DIRECTION — Starting with the line containing "Select the Venous Thromboembolism heading" and continuing through the final line of the listing, render each line as a Markdown table with the columns No. and Text. Omit blank lines and leave the pictures out of the answer.

INPUT FOR THIS TASK —
┏━━

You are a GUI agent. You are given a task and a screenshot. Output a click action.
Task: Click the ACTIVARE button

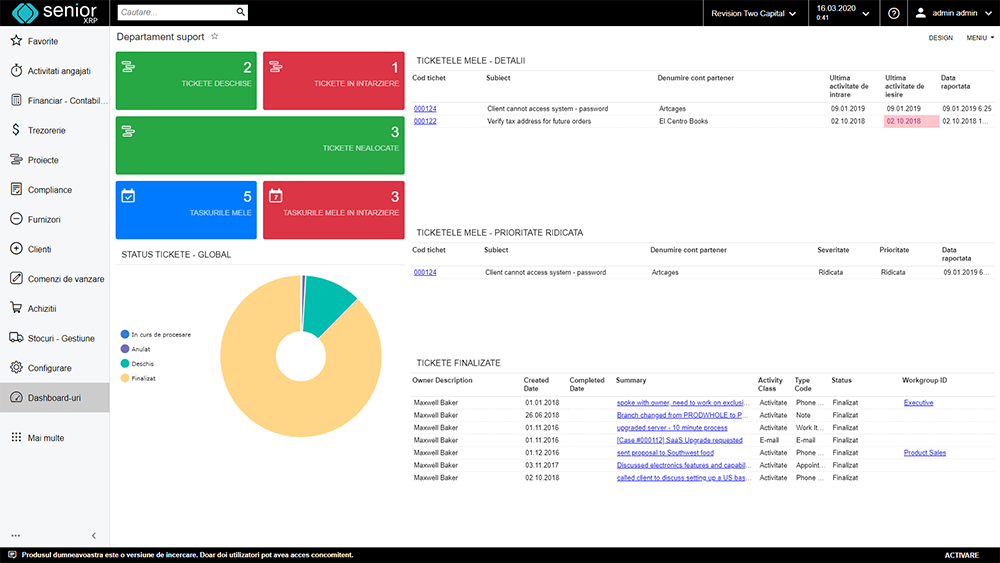pos(962,555)

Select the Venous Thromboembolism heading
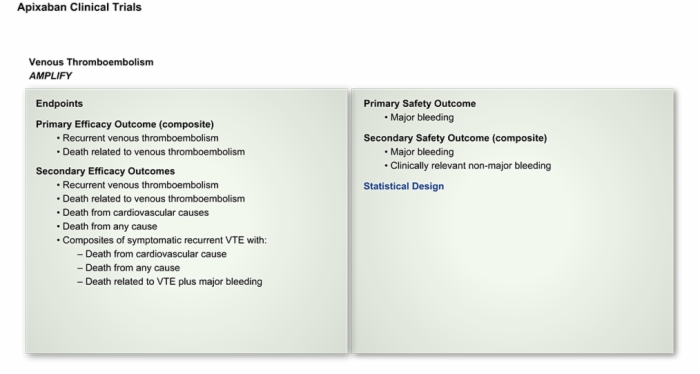tap(91, 62)
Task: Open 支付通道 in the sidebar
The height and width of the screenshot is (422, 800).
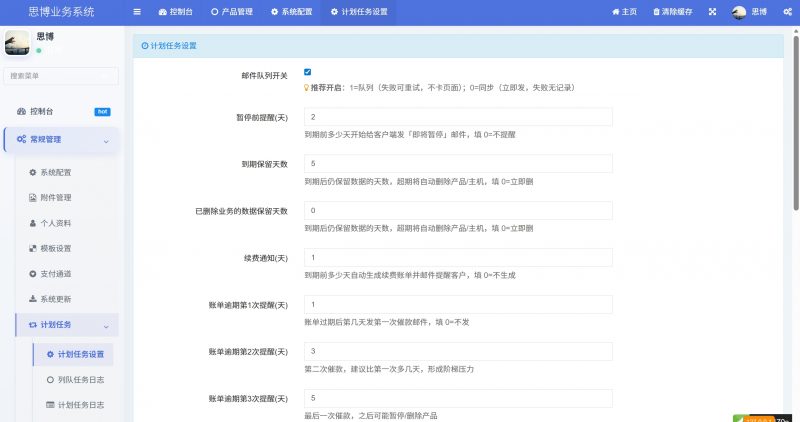Action: click(55, 273)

┗━━

WRITTEN SOLUTION —
| No. | Text |
|---|---|
| 1 | Select the Venous Thromboembolism heading |
| 2 | tap(91, 62) |
| 3 | Task: Open 支付通道 in the sidebar |
| 4 | The height and width of the screenshot is (422, 800). |
| 5 | Action: click(55, 273) |